Segundo a ABC News, a prisão foi confirmada pela Procuradora-Geral Pam Bondi, que afirmou que, além do jornalista, outras três pessoas também foram detidas por ligação com o que as autoridades chamaram de “ataque condenado” a um serviço religioso.
Veja também: Trump defende ação do ICE após nova morte em Minneapolis
O protesto, que aconteceu no dia 18 de janeiro, foi realizado por manifestantes anti-ICE e interrompeu um culto na Cities Church gerou críticas por atrapalhar uma cerimônia religiosa.
Don Lemon estava em Los Angeles, cobrindo o Grammy Awards, quando foi detido por agentes federais.
A defesa de Lemon, Abbe Lowell, disse que o jornalista estava trabalhando no momento do protesto, e que sua atuação é protegida pela Primeira Emenda da Constituição dos Estados Unidos, que garante a liberdade de imprensa.
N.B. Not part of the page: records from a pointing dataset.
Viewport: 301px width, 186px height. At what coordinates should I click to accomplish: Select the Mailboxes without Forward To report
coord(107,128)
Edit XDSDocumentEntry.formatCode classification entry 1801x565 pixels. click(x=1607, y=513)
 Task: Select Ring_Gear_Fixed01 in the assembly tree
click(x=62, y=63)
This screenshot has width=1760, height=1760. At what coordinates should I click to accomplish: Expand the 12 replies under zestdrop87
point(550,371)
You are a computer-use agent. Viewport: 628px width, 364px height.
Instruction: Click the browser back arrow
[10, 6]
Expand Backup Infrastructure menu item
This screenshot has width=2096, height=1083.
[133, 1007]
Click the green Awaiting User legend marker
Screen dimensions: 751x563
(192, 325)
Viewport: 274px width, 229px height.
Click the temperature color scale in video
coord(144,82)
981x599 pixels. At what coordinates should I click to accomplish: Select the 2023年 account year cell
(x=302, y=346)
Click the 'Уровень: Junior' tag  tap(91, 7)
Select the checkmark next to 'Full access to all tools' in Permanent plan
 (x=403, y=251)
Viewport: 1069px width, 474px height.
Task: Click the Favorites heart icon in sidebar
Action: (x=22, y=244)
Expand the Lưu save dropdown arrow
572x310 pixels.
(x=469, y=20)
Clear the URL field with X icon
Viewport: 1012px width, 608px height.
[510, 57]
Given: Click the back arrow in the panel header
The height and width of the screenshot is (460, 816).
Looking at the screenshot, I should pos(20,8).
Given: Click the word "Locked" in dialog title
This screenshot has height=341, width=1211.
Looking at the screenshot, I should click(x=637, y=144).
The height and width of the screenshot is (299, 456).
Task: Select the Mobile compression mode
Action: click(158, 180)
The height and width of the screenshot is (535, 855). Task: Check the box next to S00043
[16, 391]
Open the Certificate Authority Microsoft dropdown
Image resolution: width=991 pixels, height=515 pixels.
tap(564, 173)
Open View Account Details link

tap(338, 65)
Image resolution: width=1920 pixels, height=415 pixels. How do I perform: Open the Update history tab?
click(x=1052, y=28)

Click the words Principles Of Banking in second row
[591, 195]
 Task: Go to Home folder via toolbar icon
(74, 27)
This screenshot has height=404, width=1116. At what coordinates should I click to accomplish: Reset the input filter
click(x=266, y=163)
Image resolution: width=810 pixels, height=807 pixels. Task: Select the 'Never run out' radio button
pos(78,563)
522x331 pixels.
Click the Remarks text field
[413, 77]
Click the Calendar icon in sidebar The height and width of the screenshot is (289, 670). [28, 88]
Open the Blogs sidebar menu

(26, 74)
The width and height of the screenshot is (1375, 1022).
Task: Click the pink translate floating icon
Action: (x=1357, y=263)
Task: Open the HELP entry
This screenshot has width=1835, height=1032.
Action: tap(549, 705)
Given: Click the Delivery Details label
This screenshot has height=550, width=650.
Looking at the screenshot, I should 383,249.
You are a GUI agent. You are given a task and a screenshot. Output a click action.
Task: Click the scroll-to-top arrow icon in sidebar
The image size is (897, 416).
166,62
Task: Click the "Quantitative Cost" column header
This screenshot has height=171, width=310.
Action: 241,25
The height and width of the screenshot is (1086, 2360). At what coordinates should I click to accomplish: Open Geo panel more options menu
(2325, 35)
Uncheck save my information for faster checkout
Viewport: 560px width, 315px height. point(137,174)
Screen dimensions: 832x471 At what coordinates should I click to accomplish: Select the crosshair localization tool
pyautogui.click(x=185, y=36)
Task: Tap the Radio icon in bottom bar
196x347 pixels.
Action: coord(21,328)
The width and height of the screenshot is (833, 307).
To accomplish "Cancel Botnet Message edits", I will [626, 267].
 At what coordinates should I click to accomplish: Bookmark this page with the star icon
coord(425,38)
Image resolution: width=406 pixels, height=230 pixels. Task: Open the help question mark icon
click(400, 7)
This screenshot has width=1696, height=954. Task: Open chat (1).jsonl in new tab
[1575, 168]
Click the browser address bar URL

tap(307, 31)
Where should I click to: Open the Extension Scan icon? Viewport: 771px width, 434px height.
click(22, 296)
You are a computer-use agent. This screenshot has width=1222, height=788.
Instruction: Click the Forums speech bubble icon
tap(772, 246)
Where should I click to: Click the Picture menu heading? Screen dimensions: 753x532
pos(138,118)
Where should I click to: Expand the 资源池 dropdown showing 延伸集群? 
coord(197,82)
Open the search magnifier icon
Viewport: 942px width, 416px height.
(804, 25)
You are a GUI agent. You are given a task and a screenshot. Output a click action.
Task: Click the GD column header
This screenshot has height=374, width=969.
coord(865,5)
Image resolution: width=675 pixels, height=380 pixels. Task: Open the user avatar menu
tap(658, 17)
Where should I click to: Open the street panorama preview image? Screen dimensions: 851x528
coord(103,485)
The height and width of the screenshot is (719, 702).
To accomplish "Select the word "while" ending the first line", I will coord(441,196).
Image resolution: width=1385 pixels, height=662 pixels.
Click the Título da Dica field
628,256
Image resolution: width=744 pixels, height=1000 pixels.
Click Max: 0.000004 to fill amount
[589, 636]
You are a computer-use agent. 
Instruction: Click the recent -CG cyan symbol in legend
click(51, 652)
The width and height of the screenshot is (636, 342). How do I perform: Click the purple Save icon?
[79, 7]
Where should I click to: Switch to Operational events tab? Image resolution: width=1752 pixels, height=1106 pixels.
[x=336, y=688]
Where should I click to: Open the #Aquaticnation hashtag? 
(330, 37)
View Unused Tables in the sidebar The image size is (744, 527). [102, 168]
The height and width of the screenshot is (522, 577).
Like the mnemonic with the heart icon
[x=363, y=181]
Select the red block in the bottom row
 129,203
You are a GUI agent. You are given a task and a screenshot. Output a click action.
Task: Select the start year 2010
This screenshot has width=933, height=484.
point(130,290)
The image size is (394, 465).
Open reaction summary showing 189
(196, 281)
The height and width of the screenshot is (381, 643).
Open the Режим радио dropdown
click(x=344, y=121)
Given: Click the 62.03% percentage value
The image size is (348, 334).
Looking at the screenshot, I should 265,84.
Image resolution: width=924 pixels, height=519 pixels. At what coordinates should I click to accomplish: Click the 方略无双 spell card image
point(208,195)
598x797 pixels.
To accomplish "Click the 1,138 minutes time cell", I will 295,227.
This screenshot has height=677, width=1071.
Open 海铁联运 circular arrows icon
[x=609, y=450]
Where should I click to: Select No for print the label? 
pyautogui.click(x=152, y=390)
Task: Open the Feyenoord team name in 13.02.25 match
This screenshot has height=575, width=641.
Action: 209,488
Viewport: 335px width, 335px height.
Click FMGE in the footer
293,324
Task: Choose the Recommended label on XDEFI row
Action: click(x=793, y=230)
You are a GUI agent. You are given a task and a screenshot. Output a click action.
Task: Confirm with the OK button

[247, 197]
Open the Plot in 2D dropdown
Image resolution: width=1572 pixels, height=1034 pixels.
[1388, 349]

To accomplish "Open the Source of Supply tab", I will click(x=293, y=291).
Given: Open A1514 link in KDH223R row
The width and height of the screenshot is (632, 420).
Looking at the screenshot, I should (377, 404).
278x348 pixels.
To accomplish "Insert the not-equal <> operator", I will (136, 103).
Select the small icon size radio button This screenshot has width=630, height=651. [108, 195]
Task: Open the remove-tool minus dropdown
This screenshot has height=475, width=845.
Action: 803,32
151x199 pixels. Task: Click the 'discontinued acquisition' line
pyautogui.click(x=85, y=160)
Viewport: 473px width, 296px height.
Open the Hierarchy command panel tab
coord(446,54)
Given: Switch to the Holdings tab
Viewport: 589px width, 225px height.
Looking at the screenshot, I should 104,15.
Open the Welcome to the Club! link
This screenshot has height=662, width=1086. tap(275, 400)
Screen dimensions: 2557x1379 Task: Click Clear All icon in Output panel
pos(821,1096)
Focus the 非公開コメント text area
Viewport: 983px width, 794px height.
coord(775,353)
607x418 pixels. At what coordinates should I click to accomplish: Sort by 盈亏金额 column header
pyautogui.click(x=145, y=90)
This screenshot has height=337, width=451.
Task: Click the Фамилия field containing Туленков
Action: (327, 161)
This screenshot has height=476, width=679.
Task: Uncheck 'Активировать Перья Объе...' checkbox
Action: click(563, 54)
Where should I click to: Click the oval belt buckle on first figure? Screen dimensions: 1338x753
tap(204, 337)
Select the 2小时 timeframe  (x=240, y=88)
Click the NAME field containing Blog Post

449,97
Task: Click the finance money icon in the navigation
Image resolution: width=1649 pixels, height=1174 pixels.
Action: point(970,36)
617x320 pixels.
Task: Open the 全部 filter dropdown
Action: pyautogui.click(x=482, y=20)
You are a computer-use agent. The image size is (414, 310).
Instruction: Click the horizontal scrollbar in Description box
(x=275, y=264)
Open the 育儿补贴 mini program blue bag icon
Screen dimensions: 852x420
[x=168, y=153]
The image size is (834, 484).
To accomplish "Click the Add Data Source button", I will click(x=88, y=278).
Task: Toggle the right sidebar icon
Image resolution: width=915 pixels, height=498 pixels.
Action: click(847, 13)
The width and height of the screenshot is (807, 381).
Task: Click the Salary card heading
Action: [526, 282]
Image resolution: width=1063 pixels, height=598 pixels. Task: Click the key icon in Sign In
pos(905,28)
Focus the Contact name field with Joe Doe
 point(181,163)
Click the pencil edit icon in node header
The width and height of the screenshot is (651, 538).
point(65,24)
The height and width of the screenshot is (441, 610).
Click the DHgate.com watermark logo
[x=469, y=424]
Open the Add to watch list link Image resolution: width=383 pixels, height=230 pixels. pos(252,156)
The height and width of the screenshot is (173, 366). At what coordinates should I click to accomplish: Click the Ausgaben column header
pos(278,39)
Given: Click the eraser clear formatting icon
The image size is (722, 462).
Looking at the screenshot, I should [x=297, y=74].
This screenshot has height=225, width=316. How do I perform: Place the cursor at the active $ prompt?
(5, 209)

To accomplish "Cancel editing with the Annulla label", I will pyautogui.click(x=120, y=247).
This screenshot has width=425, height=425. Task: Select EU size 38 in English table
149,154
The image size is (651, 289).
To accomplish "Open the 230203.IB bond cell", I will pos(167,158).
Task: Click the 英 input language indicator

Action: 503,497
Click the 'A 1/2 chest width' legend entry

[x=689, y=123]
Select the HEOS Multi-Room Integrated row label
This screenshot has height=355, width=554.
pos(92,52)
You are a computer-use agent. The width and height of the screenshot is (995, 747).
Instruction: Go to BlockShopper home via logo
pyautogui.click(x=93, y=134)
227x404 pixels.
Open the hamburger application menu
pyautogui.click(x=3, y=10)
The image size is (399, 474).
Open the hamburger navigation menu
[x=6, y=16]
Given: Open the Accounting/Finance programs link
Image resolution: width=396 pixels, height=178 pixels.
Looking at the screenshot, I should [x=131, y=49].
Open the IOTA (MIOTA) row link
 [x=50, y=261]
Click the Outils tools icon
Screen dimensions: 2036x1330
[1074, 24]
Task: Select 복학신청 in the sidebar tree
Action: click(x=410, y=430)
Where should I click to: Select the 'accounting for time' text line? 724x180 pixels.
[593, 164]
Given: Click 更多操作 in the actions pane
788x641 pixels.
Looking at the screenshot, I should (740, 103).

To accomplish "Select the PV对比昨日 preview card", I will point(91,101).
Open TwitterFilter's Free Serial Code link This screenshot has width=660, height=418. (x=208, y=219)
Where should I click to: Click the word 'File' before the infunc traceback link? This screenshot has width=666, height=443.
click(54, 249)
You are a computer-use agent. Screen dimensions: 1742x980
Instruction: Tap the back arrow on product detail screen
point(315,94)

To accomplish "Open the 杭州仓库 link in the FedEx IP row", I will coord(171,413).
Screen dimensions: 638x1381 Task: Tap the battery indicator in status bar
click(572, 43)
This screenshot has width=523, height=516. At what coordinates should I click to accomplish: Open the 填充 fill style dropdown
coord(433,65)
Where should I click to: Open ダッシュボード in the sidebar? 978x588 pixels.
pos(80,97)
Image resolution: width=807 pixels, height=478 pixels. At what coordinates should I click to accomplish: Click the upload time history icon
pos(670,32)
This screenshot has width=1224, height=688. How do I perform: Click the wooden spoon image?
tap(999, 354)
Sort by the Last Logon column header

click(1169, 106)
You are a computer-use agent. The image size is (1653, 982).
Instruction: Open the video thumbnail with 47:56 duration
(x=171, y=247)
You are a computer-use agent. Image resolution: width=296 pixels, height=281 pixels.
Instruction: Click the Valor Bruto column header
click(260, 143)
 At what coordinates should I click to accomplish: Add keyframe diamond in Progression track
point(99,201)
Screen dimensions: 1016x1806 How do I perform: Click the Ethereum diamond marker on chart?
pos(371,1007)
Lowell também afirmou que o caso representa um ataque sem precedentes à liberdade de imprensa e que o jornalista vai lutar contra as acusações nos tribunais.
A ABC News também informa que, uma semana antes da prisão, um juiz federal havia rejeitado a tentativa de acusar Don por falta de provas suficientes que ligasse o jornalista ao crime.
Até o momento, não há detalhes públicos sobre as acusações específicas que foram apresentadas contra Lemon e os outros detidos e nem sobre quando ocorrerá os próximos passos no processo legal.